Через три дня после этого разговора я уезжала из Ташкента. Меня провожали Катя с Сабиром и Грек. Счастливая парочка была настроена очень оптимистически: то Сабир, то Катя начинали рассказывать мне, как найти их в Москве там, куда они должны переехать через каких-то полтора-два месяца.
-Я очень рада, Наташа, что ты решила ехать именно в Москву, - говорила мне Екатерина Львовна. – Все-таки, когда в таком большом, незнакомом городе есть хоть один родной человек (надеюсь, и ты нас считаешь родными), на сердце спокойнее.

Грек был молчалив и хмур, и я отчего–то чувствовала себя виноватой. О чем-то ему все говорила и говорила, а он молча кивал мне в ответ. Было не понятно, соглашается он со мной или просто кивает в такт своим невеселым мыслям.
Уже перед самой отправкой поезда, я не выдержала и заплакала, прижавшись головой к плечу Славки. Он молча гладил меня по голове своими тонкими длинными пальцами, а я никак не могла успокоиться.

Катя и Сабир, попрощавшись, ушли из вагона на улицу, оставив нас наедине.
-Не плачь, Натаха, - наконец, произнёс Славка. – Я не оставлю тебя одну. Как доберешься до места, сообщи, где устроилась, и я обязательно к тебе приеду!.. Я приеду, даже если ты этого и не хочешь!

Грек уходил стремительно, почти бегом, а я, давясь слезами, и, размазывая их по лицу, смотрела в окно на лица единственно близких мне людей, которые шли рядом с моим окном и махали рукой до тех пор, пока поезд не набрал скорость. За окном мелькнуло лицо Грека, и на секунду мне показалось, что у него по щекам текут слезы. Неожиданно захотелось выпрыгнуть из вагона и утешить этого доброго человека, к которому я стала относиться, как к старшему брату.

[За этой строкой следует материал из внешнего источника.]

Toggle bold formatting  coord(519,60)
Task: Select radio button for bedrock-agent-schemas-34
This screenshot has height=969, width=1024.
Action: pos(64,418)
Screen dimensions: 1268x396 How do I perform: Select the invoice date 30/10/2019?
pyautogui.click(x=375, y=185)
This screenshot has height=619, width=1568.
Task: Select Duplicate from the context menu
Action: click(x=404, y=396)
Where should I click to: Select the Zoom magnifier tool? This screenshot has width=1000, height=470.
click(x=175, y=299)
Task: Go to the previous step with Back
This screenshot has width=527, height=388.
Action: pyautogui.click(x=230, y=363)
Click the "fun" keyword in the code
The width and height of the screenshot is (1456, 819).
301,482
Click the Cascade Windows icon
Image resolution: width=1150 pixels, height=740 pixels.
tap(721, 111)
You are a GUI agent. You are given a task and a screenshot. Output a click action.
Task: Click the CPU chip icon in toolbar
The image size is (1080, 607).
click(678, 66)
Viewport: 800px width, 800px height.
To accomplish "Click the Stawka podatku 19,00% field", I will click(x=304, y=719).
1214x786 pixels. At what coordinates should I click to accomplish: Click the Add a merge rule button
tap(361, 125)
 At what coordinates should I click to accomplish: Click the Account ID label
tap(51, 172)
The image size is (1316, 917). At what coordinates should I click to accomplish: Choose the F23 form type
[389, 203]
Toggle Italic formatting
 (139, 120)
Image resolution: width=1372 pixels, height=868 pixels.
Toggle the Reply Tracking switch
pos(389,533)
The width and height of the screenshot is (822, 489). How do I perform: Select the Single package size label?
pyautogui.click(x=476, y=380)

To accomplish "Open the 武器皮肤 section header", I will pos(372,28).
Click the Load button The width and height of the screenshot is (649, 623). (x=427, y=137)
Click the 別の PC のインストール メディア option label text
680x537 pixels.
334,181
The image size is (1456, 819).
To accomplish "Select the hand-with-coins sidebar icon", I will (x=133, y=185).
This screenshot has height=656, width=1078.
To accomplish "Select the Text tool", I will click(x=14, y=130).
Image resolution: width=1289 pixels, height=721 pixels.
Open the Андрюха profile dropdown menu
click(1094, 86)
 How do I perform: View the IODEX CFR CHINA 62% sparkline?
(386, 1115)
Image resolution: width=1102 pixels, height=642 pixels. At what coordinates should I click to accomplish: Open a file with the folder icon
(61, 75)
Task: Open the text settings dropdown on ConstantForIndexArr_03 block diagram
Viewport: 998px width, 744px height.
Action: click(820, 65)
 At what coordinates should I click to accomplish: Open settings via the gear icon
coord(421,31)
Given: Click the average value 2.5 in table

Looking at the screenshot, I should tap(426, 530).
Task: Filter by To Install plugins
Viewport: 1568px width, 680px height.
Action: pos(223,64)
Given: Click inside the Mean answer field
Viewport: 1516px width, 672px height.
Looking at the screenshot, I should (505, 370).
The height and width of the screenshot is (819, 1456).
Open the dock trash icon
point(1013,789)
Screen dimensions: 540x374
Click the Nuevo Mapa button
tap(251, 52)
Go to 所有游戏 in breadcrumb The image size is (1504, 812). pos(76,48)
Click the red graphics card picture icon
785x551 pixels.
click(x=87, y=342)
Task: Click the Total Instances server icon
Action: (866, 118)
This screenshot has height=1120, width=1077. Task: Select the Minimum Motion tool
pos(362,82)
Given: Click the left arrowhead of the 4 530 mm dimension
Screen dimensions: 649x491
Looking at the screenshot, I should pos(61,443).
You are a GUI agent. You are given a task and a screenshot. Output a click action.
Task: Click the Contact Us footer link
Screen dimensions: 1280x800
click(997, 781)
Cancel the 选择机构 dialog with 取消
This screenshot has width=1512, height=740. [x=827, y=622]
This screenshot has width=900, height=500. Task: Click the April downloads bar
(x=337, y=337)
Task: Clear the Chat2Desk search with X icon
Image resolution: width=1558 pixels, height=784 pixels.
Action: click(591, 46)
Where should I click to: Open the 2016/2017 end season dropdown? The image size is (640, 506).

Но тепловоз дал длинный, прощальный гудок, стремительно набирая скорость, и провожающие остались где-то там позади, на перроне. За окнами вагона уже мелькала окраина города, а слезы все еще текли из моих глаз.
-Назад дороги нет! – думала я про себя, до боли сжимая пальцы. – Нет! Там, позади – прошлое... Впереди – будущее... Впереди мое будущее – не здесь...

В купе вместе со мной ехала молодая семья: муж с женой и ребенком. Они были всего года на два-три старше меня, а дочке, почти пять лет. Не знаю почему, но я очень понравилась их дочке Светланке. Она сразу привязалась ко мне, и уже ни на шаг не отходила. Это обстоятельство, видимо, и вызвало доверие ко мне ее родителей.

Мама Валя, как называла молодую женщину Светланка, очень любила поговорить, и делала это так непосредственно, так заразительно, что и меня вызвала на откровенность. Даже не заметила, как рассказала о себе почти все, оставив в тайне только сюжетную линию с Кучинским – это было не святым - было запретным, ведь наша «любовь» продолжалась чуть больше месяца и оставила после себя слишком горькие последствия.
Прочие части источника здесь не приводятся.